The records that follow are to be repeated without alteration.

Information provided
>>
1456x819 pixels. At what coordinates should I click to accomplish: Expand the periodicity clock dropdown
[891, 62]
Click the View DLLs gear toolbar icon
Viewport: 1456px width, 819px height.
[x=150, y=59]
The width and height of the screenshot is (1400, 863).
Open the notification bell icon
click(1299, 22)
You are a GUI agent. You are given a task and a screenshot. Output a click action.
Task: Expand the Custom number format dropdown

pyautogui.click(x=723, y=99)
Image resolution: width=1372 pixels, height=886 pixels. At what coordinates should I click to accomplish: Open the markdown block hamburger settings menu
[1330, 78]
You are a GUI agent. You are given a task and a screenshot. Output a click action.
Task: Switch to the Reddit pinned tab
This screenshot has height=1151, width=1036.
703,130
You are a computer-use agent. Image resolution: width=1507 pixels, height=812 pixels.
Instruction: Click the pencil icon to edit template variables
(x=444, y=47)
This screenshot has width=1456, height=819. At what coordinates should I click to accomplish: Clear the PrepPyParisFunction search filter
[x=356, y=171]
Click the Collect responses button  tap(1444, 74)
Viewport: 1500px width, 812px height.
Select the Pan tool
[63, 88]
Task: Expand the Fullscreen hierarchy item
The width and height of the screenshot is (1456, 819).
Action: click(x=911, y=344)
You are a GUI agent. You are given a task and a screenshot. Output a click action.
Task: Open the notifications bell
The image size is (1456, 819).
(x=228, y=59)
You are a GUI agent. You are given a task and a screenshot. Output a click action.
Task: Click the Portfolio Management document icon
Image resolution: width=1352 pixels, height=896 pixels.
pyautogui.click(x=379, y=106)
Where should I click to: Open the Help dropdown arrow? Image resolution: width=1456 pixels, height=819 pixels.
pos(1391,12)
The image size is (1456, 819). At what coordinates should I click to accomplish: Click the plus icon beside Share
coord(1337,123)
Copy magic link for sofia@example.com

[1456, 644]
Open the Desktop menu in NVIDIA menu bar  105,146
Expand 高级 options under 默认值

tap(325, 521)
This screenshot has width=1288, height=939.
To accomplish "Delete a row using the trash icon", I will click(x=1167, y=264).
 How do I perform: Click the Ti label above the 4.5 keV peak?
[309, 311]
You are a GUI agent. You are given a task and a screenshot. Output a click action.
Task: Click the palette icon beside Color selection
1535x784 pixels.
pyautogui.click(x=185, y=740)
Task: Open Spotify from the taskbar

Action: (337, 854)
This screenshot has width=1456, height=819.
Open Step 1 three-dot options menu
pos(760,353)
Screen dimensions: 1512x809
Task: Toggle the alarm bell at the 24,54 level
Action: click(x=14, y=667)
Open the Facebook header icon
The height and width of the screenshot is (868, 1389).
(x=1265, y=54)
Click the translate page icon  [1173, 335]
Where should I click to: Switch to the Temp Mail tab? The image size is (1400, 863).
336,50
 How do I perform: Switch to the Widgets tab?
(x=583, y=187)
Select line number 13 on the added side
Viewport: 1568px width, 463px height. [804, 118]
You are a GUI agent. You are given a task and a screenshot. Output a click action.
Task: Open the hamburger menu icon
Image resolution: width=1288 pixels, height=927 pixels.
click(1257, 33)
<<
Exercise solution
1456x819 pixels. At what coordinates should I click to accomplish: Expand the periodicity clock dropdown
[891, 62]
Click the View DLLs gear toolbar icon
Viewport: 1456px width, 819px height.
[x=150, y=59]
The width and height of the screenshot is (1400, 863).
Open the notification bell icon
click(1299, 22)
You are a GUI agent. You are given a task and a screenshot. Output a click action.
Task: Expand the Custom number format dropdown

pyautogui.click(x=723, y=99)
Image resolution: width=1372 pixels, height=886 pixels. At what coordinates should I click to accomplish: Open the markdown block hamburger settings menu
[1330, 78]
You are a GUI agent. You are given a task and a screenshot. Output a click action.
Task: Switch to the Reddit pinned tab
This screenshot has height=1151, width=1036.
703,130
You are a computer-use agent. Image resolution: width=1507 pixels, height=812 pixels.
Instruction: Click the pencil icon to edit template variables
(x=444, y=47)
This screenshot has width=1456, height=819. At what coordinates should I click to accomplish: Clear the PrepPyParisFunction search filter
[x=356, y=171]
Click the Collect responses button  tap(1444, 74)
Viewport: 1500px width, 812px height.
Select the Pan tool
[63, 88]
Task: Expand the Fullscreen hierarchy item
The width and height of the screenshot is (1456, 819).
Action: click(x=911, y=344)
You are a GUI agent. You are given a task and a screenshot. Output a click action.
Task: Open the notifications bell
The image size is (1456, 819).
(x=228, y=59)
You are a GUI agent. You are given a task and a screenshot. Output a click action.
Task: Click the Portfolio Management document icon
Image resolution: width=1352 pixels, height=896 pixels.
pyautogui.click(x=379, y=106)
Where should I click to: Open the Help dropdown arrow? Image resolution: width=1456 pixels, height=819 pixels.
pos(1391,12)
The image size is (1456, 819). At what coordinates should I click to accomplish: Click the plus icon beside Share
coord(1337,123)
Copy magic link for sofia@example.com

[1456, 644]
Open the Desktop menu in NVIDIA menu bar  105,146
Expand 高级 options under 默认值

tap(325, 521)
This screenshot has width=1288, height=939.
To accomplish "Delete a row using the trash icon", I will click(x=1167, y=264).
 How do I perform: Click the Ti label above the 4.5 keV peak?
[309, 311]
You are a GUI agent. You are given a task and a screenshot. Output a click action.
Task: Click the palette icon beside Color selection
1535x784 pixels.
pyautogui.click(x=185, y=740)
Task: Open Spotify from the taskbar

Action: (337, 854)
This screenshot has width=1456, height=819.
Open Step 1 three-dot options menu
pos(760,353)
Screen dimensions: 1512x809
Task: Toggle the alarm bell at the 24,54 level
Action: click(x=14, y=667)
Open the Facebook header icon
The height and width of the screenshot is (868, 1389).
(x=1265, y=54)
Click the translate page icon  [1173, 335]
Where should I click to: Switch to the Temp Mail tab? The image size is (1400, 863).
336,50
 How do I perform: Switch to the Widgets tab?
(x=583, y=187)
Select line number 13 on the added side
Viewport: 1568px width, 463px height. [804, 118]
You are a GUI agent. You are given a task and a screenshot. Output a click action.
Task: Open the hamburger menu icon
Image resolution: width=1288 pixels, height=927 pixels.
click(1257, 33)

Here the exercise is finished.